А он редко говорил с нею о серьезном и больше посмеивался над ее рукоделием, возбуждая в ней обиду и замкнутую, но острую привязанность к нему. «И позвал бы. Только бы одно слово, — ждала она, готовая идти за ним хоть на край света. — Пусть я ошиблась, пусть и это будет обманом, но я не переменюсь и не раскаюсь. Он еще не знает меня, и я должна открыться, сказать ему, что погибаю заживо. Когда же пришло все это? Когда? Зачем? Внезапное, как горе…»

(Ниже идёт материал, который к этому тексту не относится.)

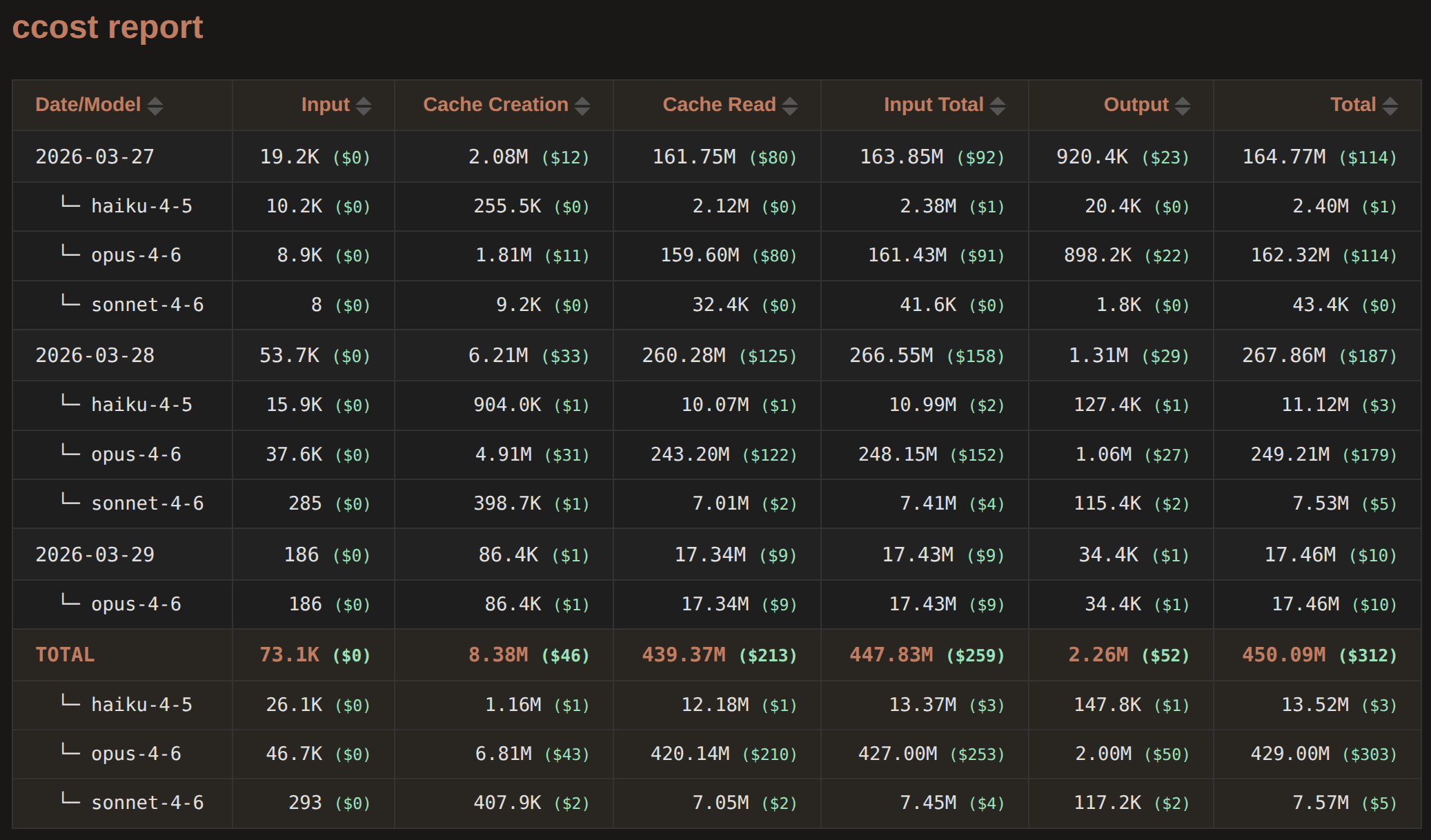Click haiku-4-5 under 2026-03-28

141,405
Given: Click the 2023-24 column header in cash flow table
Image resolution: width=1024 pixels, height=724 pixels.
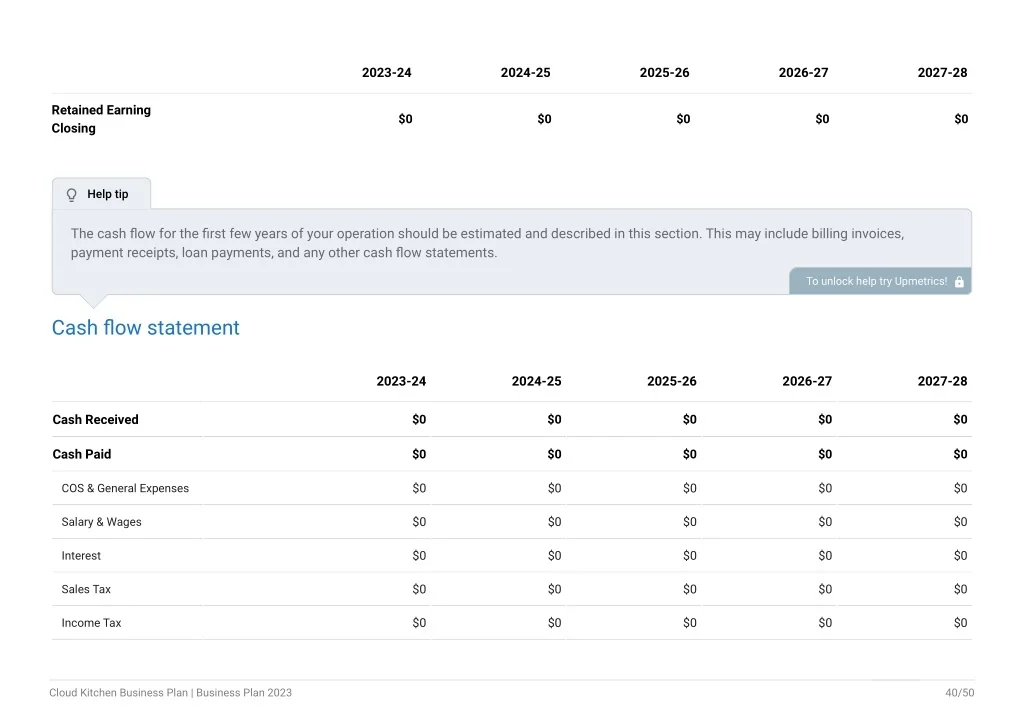Looking at the screenshot, I should pyautogui.click(x=401, y=381).
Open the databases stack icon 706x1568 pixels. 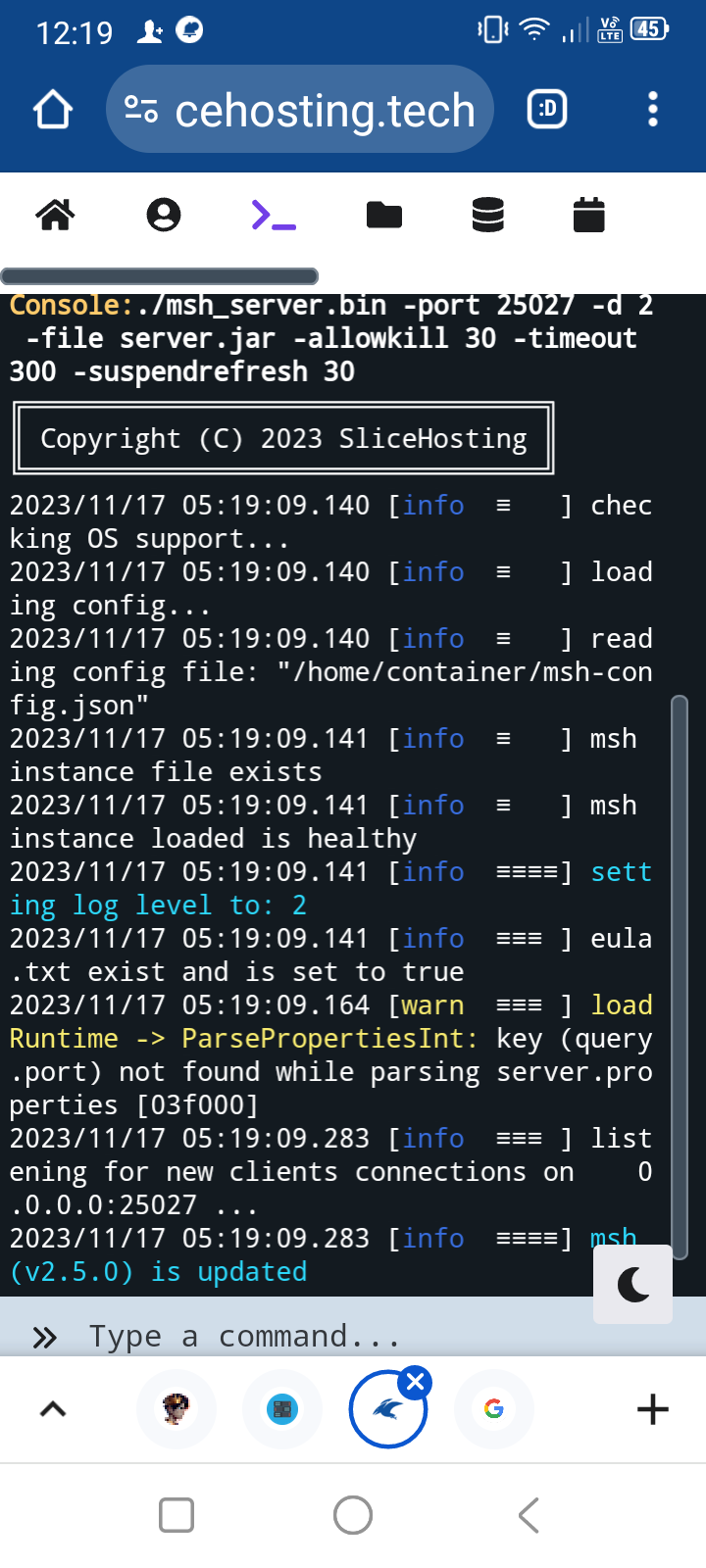tap(487, 215)
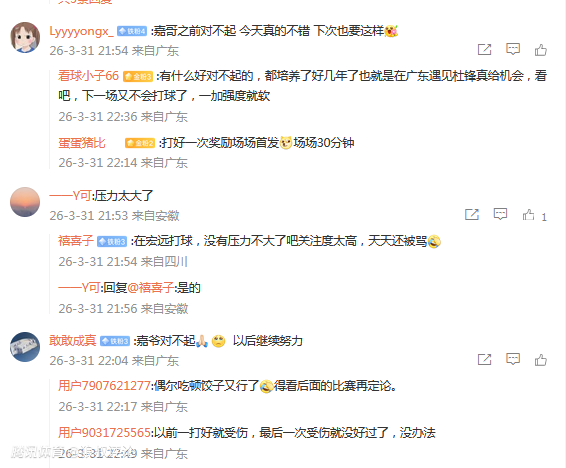566x468 pixels.
Task: Open the sunset avatar of ——Y可
Action: (x=25, y=202)
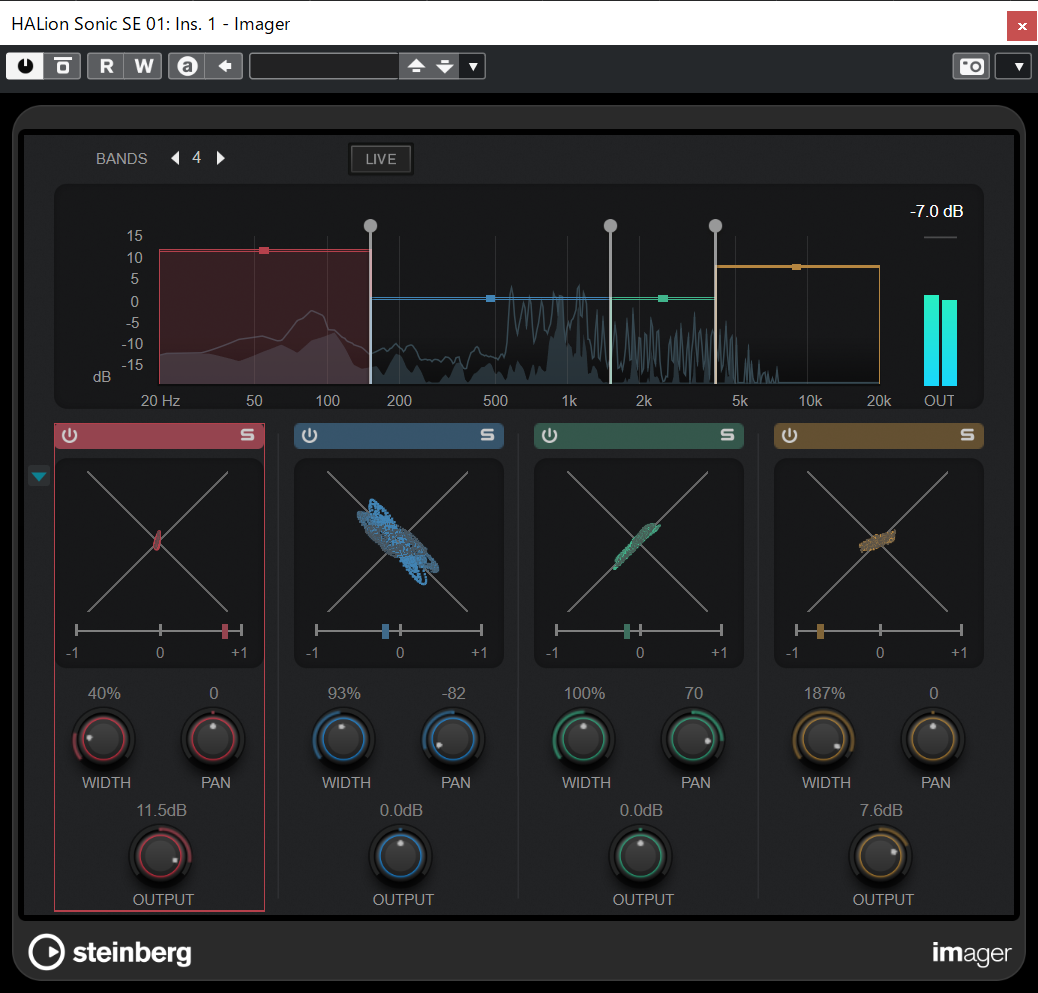Take a preset snapshot with the camera icon

(x=970, y=66)
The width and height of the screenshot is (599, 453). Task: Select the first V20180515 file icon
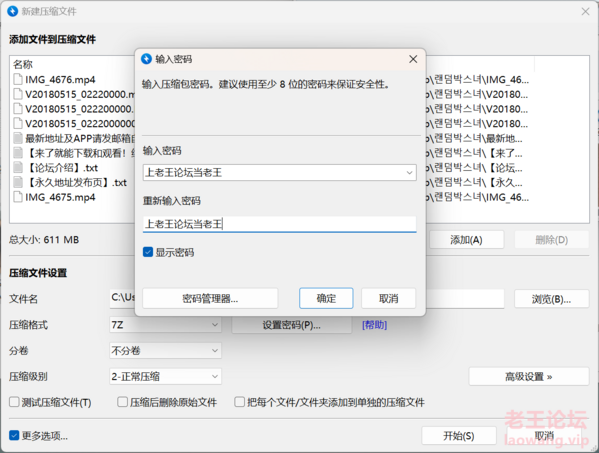point(18,94)
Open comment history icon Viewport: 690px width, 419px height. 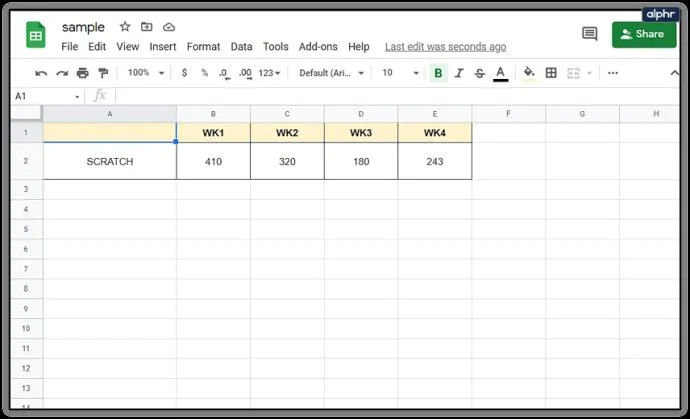coord(589,34)
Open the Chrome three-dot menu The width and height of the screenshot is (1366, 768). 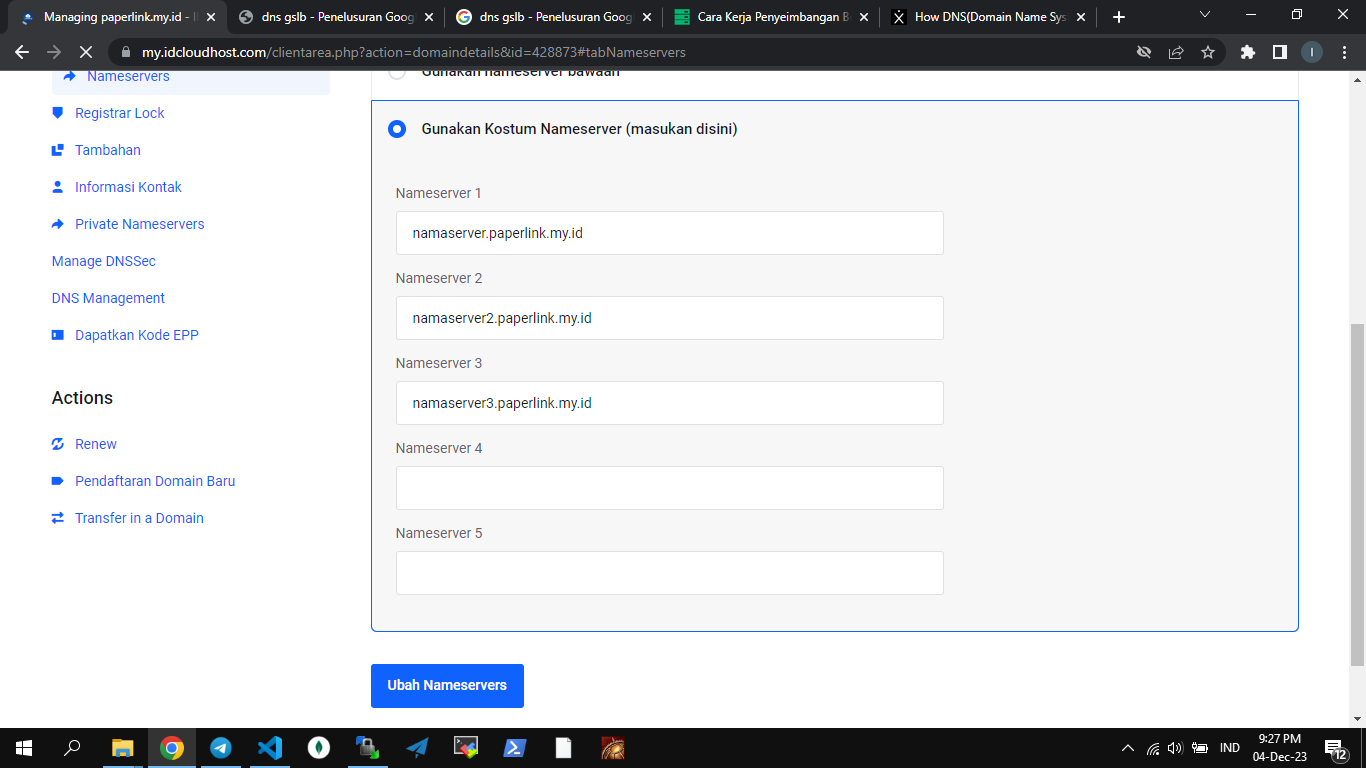1344,52
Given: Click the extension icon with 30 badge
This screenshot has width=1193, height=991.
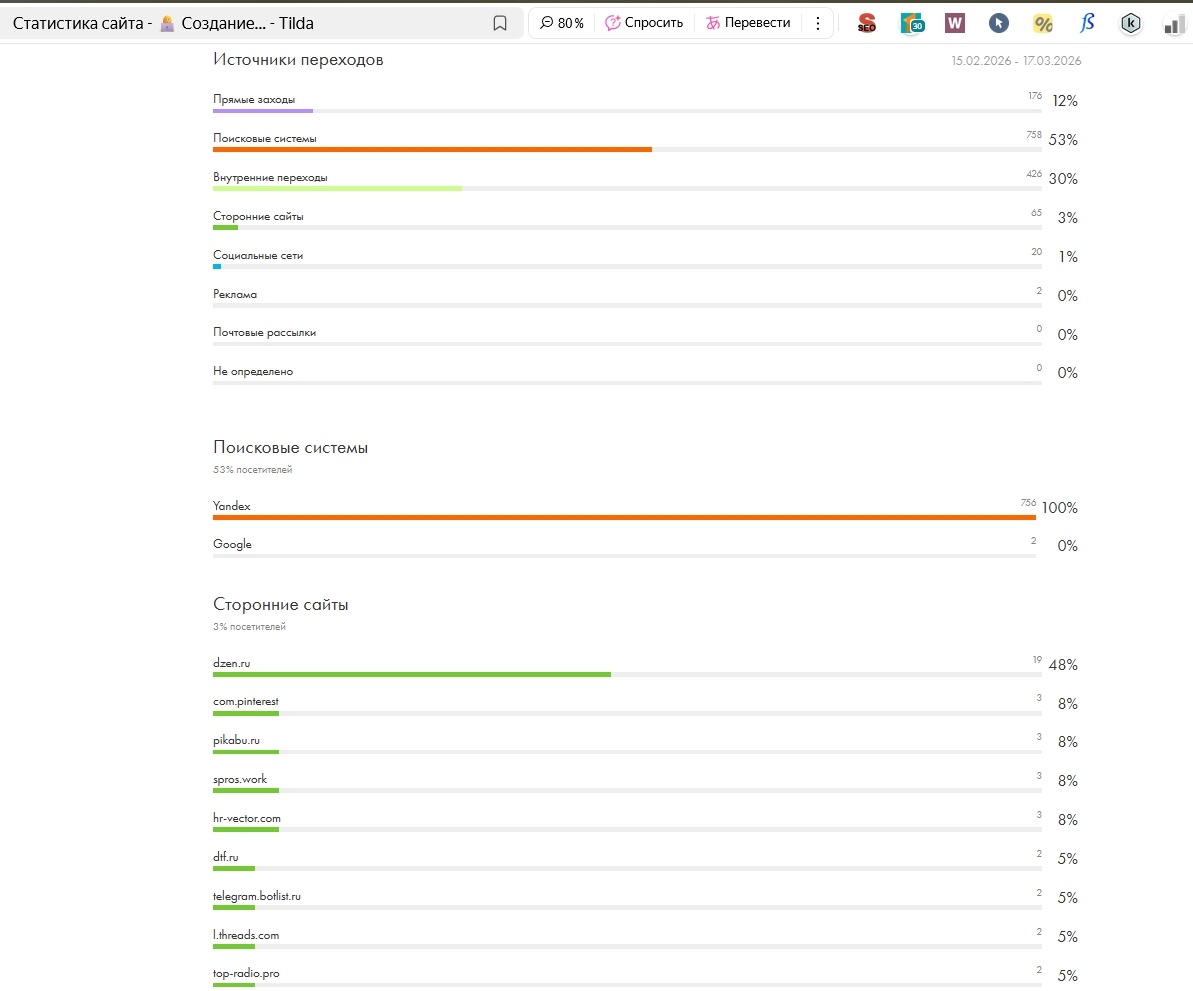Looking at the screenshot, I should tap(911, 23).
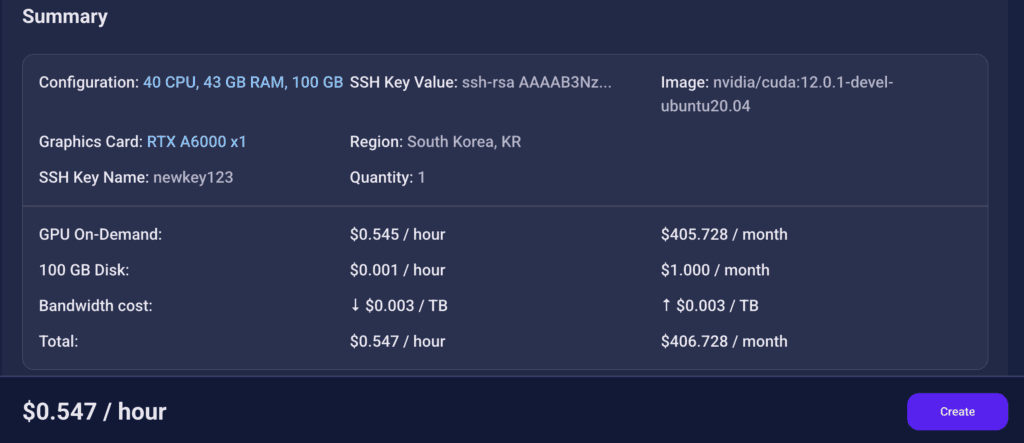The height and width of the screenshot is (443, 1024).
Task: Click the Summary heading
Action: pos(65,17)
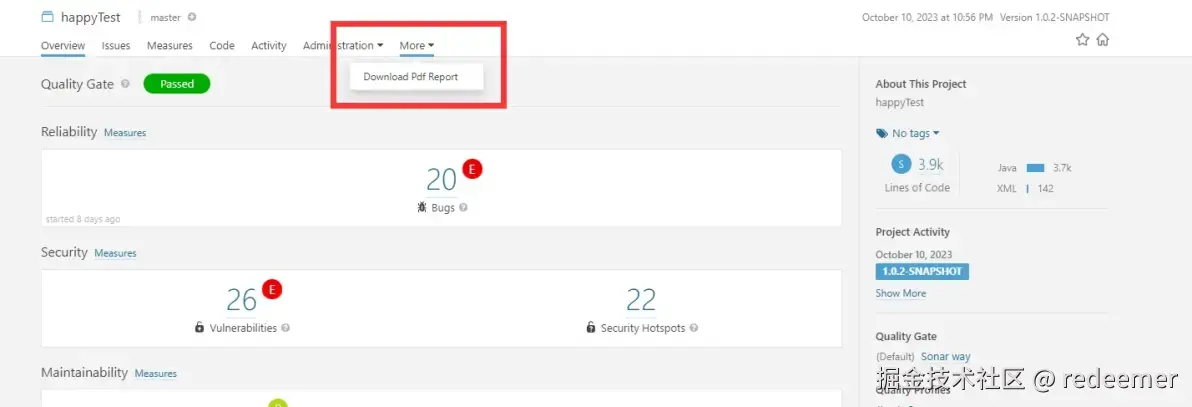
Task: Collapse the More dropdown menu
Action: (x=416, y=46)
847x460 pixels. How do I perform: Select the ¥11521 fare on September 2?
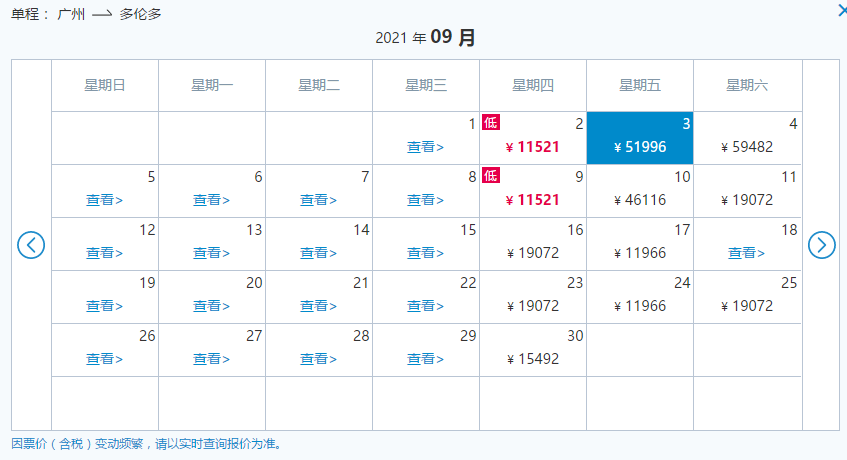pyautogui.click(x=532, y=147)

Она днями бесцельно слонялась по комнатам, пугливо вздрагивая при каждом постороннем звуке, назначала себе какие-то сроки, загадывала дни, вспоминала приметы и наконец прокляла себя, окончательно поняв, что больше не принадлежит себе и готова на любой шаг, чтобы пережить радость его воли и власти. В этом она безотчетно видела свое счастье и таилась в беспамятных и грешных — на ее взгляд — мыслях. Может, и еще бы продолжались ее тайные мучения, если бы не Ява, так дерзко заслонившая от нее Егора Егорыча. Зина вспыхнула к сухопарой девице той крутой женской ненавистью, при которой робкие натуры чаще всего способны на самые дерзкие поступки. «Мы еще посмотрим, на чьей улице будет праздник, — с вызовом думала Зина и, с душевной твердостью осознав свои чувства, поверила в свою судьбу. — Только бы любить мне его. Любить и не разлюбить. А от себя мне не уйти, да и не отрекусь я от своего. Другого у меня ничего нет и не будет. Что-то сделалось в моей душе, и знаю я только одно, что никто на белом свете не пособит мне».

За спиной на кухне послышался звон ведер, и Зина, очнувшись от своих мыслей, вспомнила, что сегодня не ходила за водой, и теперь мать собирается сама на колодец, чтобы поставить самовар для сестры. Надо было взять у матери ведра и принести воды, но Зина, вместо того чтобы идти на кухню, ушла в глубину садика и через калитку по крутой тропе спустилась к валунам на берегу озера.

Она любила эти большие камни, обкатанные и облизанные веками, издали похожие на старых горбатых медведей, которые сбежались от жары к воде: иные забрели в воду по брюхо и легли, иные зарылись в песок на отмели, а есть и такие, что совсем далеко убрались от берега, и торчат у них меж волн только одни загривки. На валунах, когда они нагреты солнцем, быстро сохнет выполосканное тряпье, и бабам нравится, раскинув свои постирушки, посидеть на горячем камне, чуя, как обсыхают и наливаются жаром ноги, заплесканные и остуженные до самого живота. В непогодье нагие и мокрые камни вызывали зябкое чувство, которое сейчас, в жару, даже немыслимо вспомнить.